--- THE DATA ---

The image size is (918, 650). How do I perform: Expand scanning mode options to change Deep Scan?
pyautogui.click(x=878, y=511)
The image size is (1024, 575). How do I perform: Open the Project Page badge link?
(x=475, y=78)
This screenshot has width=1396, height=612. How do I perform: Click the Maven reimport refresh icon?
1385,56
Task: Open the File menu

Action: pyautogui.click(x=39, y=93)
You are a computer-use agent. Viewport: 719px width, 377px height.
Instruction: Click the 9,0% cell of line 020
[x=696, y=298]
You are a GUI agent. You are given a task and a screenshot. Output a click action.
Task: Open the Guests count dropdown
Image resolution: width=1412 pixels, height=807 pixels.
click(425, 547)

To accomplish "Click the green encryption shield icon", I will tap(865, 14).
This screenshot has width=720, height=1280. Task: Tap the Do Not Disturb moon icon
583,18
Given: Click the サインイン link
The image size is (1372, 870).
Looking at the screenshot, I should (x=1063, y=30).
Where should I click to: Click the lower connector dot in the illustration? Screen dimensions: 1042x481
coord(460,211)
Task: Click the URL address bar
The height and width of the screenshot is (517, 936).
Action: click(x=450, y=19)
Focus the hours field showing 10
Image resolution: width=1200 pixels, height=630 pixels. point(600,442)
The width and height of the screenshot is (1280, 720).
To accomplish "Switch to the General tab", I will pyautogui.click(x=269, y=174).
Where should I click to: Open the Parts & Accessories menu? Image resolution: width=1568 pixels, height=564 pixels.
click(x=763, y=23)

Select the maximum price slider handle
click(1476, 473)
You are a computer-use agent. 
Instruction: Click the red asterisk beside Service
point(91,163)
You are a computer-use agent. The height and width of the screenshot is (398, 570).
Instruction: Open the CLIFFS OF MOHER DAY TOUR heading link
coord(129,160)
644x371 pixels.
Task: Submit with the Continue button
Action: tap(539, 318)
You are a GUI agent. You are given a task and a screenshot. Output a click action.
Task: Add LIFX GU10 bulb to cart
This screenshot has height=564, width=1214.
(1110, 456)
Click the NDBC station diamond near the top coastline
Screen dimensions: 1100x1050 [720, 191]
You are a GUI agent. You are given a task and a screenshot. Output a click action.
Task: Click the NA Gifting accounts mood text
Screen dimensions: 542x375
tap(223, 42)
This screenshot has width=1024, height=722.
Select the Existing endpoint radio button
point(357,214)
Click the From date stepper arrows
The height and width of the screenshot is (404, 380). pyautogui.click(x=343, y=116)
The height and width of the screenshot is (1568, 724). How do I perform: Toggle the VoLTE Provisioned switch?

---

**ACTIVITY**
Starting at the first line of the data above, please restate word for word every line up to and including the one that holds "The width and", and add nothing else.

**RESPONSE TO THE TASK**
The image size is (918, 650). How do I perform: Expand scanning mode options to change Deep Scan?
pyautogui.click(x=878, y=511)
The image size is (1024, 575). How do I perform: Open the Project Page badge link?
(x=475, y=78)
This screenshot has width=1396, height=612. How do I perform: Click the Maven reimport refresh icon?
1385,56
Task: Open the File menu

Action: pyautogui.click(x=39, y=93)
You are a computer-use agent. Viewport: 719px width, 377px height.
Instruction: Click the 9,0% cell of line 020
[x=696, y=298]
You are a GUI agent. You are given a task and a screenshot. Output a click action.
Task: Open the Guests count dropdown
Image resolution: width=1412 pixels, height=807 pixels.
click(425, 547)

To accomplish "Click the green encryption shield icon", I will tap(865, 14).
This screenshot has width=720, height=1280. Task: Tap the Do Not Disturb moon icon
583,18
Given: Click the サインイン link
The image size is (1372, 870).
Looking at the screenshot, I should (x=1063, y=30).
Where should I click to: Click the lower connector dot in the illustration? Screen dimensions: 1042x481
coord(460,211)
Task: Click the URL address bar
The height and width of the screenshot is (517, 936).
Action: click(x=450, y=19)
Focus the hours field showing 10
Image resolution: width=1200 pixels, height=630 pixels. point(600,442)
The width and height of the screenshot is (1280, 720).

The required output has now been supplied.